Top of Data for this task
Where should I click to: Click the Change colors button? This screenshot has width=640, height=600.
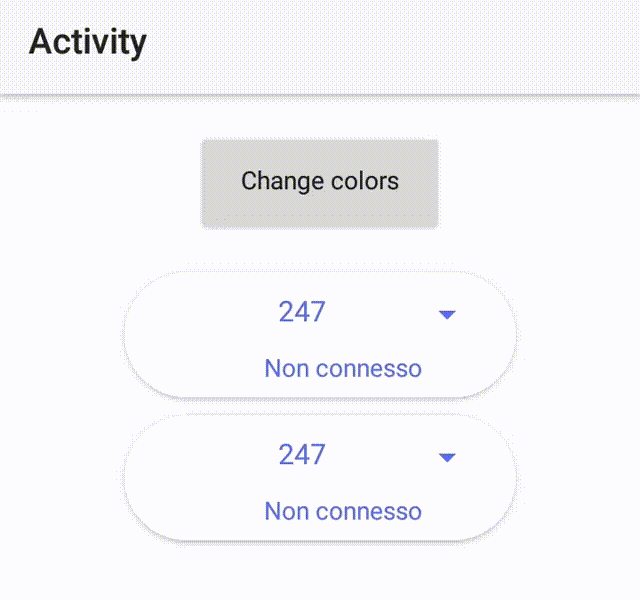pos(320,183)
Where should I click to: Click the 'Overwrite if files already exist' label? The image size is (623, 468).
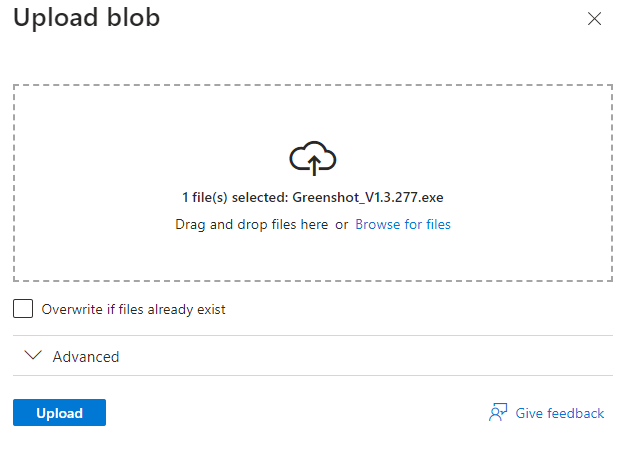(133, 310)
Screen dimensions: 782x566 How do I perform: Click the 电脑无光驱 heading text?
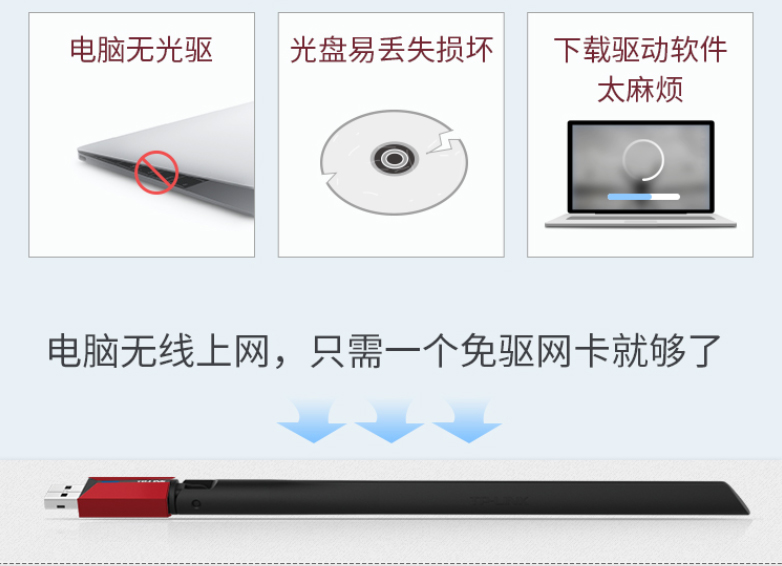tap(142, 49)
Bottom of Data for this task
Reproduce all entries exactly. Pictures do not belong in the copy.

Where should I click to: Click the Change colors button? This screenshot has width=640, height=600.
pos(320,183)
Where should I click to: Click the 'Overwrite if files already exist' label? The image size is (623, 468).
(133, 310)
Screen dimensions: 782x566 How do I perform: Click the 电脑无光驱 heading text?
tap(142, 49)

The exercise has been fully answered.